La raison d’un tel succès populaire ?

Le windsurf avait le vent en poupe et était certes plus médiatique qu’aujourd’hui, mais peut-être y a-t-il d’autres raisons à pareil succès… Disons-le tout net, les épreuves étaient plus spectaculaires, notamment le slalom. Et c’est CE slalom, en ce dimanche 4 mai 1986, qui a fait la légende de La Torche. Par poules de 8, les compétiteurs s’élançaient de la plage, portant leur matos, un peu comme un départ des 24 heures du Mans moto. Avec pour premier obstacle un shore break violent et piégeux. Des gladiateurs se jetant dans l’arène liquide. Car il fallait les avoir bien accrochées ce jour-là : les séries déferlaient en vrac, les plus imposantes à hauteur de mât. Le vent side-on soufflait en rafales entre trente et quarante nœuds. Et les gars allaient au carton pleine face. Le niveau de pratique n’était pas aussi élevé qu’aujourd’hui, si bien qu’on les sentait vraiment à la limite de la rupture, nos Robby Naish, Bruce Willie, Pete Cabrinha, Anders Bringdal, Björn Dunkerbeck, sans oublier nos Frenchies, les Thiémé, Teriitéhau, Salles et le local de l’étape Patrice Belbeoc’h, dont nous n’avions encore jamais entendu parler.
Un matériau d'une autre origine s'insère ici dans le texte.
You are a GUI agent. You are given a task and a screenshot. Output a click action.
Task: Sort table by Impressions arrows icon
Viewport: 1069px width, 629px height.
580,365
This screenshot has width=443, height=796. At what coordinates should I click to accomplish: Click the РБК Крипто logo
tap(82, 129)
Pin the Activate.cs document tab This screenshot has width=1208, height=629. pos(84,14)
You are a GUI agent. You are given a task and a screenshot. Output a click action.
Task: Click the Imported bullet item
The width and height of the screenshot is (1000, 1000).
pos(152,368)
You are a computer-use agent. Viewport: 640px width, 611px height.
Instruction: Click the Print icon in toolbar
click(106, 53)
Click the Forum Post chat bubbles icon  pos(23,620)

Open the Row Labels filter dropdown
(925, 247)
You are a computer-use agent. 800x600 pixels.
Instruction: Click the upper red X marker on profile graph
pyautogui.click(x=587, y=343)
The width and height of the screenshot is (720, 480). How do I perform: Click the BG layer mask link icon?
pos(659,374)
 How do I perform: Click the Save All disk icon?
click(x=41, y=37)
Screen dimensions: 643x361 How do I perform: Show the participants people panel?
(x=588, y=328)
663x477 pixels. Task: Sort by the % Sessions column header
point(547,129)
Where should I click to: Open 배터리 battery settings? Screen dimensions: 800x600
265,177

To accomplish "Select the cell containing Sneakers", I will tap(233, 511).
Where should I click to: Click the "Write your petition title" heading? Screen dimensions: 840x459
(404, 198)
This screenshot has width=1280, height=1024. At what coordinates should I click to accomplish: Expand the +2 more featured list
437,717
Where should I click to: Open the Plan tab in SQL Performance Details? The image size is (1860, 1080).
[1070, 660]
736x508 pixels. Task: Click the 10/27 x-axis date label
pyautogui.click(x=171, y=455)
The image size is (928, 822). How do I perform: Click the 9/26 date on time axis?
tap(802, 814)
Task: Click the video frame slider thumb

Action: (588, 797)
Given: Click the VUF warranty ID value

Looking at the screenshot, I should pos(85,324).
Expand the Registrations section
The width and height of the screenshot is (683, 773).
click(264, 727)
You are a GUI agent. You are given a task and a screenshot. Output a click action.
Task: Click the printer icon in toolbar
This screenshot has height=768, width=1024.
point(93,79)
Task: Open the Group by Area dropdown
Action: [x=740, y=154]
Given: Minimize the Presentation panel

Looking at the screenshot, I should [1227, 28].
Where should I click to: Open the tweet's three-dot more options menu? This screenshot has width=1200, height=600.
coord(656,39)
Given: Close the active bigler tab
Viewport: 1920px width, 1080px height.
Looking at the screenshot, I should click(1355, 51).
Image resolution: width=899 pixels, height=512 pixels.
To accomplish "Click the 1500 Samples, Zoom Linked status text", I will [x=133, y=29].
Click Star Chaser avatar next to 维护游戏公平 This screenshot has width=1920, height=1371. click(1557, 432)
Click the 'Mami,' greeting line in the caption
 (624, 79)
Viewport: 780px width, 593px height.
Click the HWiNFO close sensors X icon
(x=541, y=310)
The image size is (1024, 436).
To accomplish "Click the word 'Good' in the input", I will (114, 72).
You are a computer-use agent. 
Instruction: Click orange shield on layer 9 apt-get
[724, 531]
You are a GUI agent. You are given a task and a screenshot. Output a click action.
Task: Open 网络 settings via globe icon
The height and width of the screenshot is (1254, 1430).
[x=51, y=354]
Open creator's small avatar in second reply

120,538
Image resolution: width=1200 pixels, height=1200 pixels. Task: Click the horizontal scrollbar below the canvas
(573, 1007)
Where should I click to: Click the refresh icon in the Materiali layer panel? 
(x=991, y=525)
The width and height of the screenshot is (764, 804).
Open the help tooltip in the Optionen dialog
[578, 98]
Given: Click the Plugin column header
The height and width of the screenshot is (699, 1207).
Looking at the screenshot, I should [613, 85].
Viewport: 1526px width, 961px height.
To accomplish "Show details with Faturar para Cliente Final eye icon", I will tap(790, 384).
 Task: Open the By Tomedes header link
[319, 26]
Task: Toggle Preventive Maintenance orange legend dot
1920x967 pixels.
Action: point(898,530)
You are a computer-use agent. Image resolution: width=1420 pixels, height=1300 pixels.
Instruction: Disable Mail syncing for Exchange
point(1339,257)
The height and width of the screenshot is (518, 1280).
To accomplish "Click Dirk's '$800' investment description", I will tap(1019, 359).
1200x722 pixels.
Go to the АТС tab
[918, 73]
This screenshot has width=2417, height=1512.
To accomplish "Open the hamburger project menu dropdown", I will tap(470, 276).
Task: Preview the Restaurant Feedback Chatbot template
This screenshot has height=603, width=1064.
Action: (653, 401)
C’était épique, nous sentions que quelque chose de grand était en train de se jouer en direct, là, sous nos yeux. Oui, nous étions fiers. Fiers pour nous, encore une fois, parce que ça se passait chez nous, en France, et fiers pour eux, fiers de les voir si valeureux et si téméraires. Avec eux, c’était toute la tribu qui repoussait ses limites, qui réalisait l’impensable et voyait s’ouvrir en grand l’ère du windsurf moderne. Demain, lundi, nous pourrions dire, avec un fond de fierté teintée d’un rien d’arrogance dans le regard : « Oui, c’est ça, le windsurf, vous comprenez maintenant… »

Et après ?

Les deux dernières épreuves mondiales qui se sont déroulées à La Torche en 1992 et 1994 n’ont pas laissé de trace significative dans la mémoire collective de notre sport, faute de vent. Mais je me souviens que nous nous y étions rendus, impatients et fervents comme des pèlerins sur le chemin de Saint-Jacques-de-Compostelle. Nous aussi nous voulions voir, nous aussi nous voulions respirer l’endroit, nous aussi nous voulions communier et « voir de nos yeux » ce spot retors qui avait obligé, quelques années plus tôt, l’Hawaiien Pete Cabrinha (et sa célèbre voile US151) à faire demi-tour en demi-finale du slalom pour éviter de se faire dévorer tout cru par une monstrueuse série.